### WHAT TO PRODUCE
Copy the records verbatim, starting at the line that contains "Given: Open the gadget header list menu icon" and ending at the line that contains "Action: [140, 60]".
##### RECORD EXTRACTS
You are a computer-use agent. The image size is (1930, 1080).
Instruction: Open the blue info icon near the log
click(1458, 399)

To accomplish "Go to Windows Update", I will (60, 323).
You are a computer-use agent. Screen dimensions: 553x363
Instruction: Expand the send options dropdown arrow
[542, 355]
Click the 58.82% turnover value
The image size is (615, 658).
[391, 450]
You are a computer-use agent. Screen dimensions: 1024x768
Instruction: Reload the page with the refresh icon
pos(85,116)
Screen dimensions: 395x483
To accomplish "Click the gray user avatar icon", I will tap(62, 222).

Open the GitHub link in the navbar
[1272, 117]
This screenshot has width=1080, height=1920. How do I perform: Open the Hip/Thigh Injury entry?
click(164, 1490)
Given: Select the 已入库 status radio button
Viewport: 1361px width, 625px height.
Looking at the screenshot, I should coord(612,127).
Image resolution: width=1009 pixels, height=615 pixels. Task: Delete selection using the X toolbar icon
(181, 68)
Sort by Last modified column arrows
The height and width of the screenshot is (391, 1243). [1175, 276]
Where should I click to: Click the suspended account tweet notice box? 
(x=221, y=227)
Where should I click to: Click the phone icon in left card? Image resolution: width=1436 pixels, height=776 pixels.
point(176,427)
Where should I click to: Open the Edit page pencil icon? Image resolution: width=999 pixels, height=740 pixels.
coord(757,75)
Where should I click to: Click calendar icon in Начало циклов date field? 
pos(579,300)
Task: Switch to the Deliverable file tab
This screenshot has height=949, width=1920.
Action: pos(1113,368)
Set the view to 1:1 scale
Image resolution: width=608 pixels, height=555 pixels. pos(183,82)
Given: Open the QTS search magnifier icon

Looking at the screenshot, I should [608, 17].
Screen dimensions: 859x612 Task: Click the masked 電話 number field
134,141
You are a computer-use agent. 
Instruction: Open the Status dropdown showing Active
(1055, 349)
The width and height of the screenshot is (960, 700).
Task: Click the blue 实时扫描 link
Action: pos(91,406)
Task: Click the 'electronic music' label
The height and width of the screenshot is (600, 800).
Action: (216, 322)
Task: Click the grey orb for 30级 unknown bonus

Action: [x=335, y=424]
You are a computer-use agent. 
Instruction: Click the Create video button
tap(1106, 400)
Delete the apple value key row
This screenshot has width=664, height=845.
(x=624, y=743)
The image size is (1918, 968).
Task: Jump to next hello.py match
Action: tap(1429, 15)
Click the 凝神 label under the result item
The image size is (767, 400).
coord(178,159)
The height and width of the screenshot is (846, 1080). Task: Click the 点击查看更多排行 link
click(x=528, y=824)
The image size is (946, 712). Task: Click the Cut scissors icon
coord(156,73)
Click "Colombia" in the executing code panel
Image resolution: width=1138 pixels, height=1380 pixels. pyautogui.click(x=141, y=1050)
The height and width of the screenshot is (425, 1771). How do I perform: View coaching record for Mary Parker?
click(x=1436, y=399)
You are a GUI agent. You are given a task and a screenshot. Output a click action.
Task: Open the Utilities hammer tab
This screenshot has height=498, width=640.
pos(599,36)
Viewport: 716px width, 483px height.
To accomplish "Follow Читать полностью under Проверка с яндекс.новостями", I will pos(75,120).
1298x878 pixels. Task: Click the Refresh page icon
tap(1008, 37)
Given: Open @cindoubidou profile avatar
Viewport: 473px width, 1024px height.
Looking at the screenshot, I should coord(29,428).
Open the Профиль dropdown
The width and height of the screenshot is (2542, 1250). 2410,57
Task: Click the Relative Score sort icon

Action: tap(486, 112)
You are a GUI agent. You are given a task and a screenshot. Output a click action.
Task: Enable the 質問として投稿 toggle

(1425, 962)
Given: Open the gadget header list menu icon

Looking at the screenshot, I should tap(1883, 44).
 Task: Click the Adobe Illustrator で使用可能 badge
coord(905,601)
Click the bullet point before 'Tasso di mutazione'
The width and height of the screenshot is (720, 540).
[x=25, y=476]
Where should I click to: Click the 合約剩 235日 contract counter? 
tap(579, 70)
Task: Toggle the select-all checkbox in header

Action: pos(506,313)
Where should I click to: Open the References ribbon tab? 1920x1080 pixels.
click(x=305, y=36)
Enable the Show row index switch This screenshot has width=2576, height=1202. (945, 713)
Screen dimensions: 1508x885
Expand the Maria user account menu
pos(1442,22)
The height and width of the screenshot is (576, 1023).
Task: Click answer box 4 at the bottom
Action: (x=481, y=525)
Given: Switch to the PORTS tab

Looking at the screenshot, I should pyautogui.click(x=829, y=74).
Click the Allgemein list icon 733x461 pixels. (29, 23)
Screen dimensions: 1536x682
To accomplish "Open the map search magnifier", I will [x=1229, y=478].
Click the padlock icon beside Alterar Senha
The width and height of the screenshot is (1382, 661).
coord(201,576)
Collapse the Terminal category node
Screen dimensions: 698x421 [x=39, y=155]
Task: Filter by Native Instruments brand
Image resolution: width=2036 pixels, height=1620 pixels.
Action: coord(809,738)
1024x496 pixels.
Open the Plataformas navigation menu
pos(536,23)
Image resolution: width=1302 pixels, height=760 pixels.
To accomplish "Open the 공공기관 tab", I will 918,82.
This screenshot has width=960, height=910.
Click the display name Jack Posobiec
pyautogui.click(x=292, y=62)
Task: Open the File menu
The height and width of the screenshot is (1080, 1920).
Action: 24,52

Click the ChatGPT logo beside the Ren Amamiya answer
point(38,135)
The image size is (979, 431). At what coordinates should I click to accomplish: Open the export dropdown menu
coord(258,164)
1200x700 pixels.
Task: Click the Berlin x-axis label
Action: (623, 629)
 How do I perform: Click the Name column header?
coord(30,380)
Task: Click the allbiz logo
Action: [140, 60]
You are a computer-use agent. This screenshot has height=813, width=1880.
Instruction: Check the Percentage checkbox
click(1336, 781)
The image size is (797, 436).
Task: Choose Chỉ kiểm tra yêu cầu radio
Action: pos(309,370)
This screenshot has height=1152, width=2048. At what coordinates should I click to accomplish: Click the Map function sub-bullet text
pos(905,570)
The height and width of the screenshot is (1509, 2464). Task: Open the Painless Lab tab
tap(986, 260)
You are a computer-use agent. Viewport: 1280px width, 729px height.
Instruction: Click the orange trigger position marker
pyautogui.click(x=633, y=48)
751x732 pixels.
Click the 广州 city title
##########
### OUTPUT FOR THIS EXERCISE
Given: Open the gadget header list menu icon

Looking at the screenshot, I should tap(1883, 44).
 Task: Click the Adobe Illustrator で使用可能 badge
coord(905,601)
Click the bullet point before 'Tasso di mutazione'
The width and height of the screenshot is (720, 540).
[x=25, y=476]
Where should I click to: Click the 合約剩 235日 contract counter? 
tap(579, 70)
Task: Toggle the select-all checkbox in header

Action: pos(506,313)
Where should I click to: Open the References ribbon tab? 1920x1080 pixels.
click(x=305, y=36)
Enable the Show row index switch This screenshot has width=2576, height=1202. (945, 713)
Screen dimensions: 1508x885
Expand the Maria user account menu
pos(1442,22)
The height and width of the screenshot is (576, 1023).
Task: Click answer box 4 at the bottom
Action: (x=481, y=525)
Given: Switch to the PORTS tab

Looking at the screenshot, I should pyautogui.click(x=829, y=74).
Click the Allgemein list icon 733x461 pixels. (29, 23)
Screen dimensions: 1536x682
To accomplish "Open the map search magnifier", I will [x=1229, y=478].
Click the padlock icon beside Alterar Senha
The width and height of the screenshot is (1382, 661).
coord(201,576)
Collapse the Terminal category node
Screen dimensions: 698x421 [x=39, y=155]
Task: Filter by Native Instruments brand
Image resolution: width=2036 pixels, height=1620 pixels.
Action: coord(809,738)
1024x496 pixels.
Open the Plataformas navigation menu
pos(536,23)
Image resolution: width=1302 pixels, height=760 pixels.
To accomplish "Open the 공공기관 tab", I will 918,82.
This screenshot has width=960, height=910.
Click the display name Jack Posobiec
pyautogui.click(x=292, y=62)
Task: Open the File menu
The height and width of the screenshot is (1080, 1920).
Action: 24,52

Click the ChatGPT logo beside the Ren Amamiya answer
point(38,135)
The image size is (979, 431). At what coordinates should I click to accomplish: Open the export dropdown menu
coord(258,164)
1200x700 pixels.
Task: Click the Berlin x-axis label
Action: (623, 629)
 How do I perform: Click the Name column header?
coord(30,380)
Task: Click the allbiz logo
Action: [140, 60]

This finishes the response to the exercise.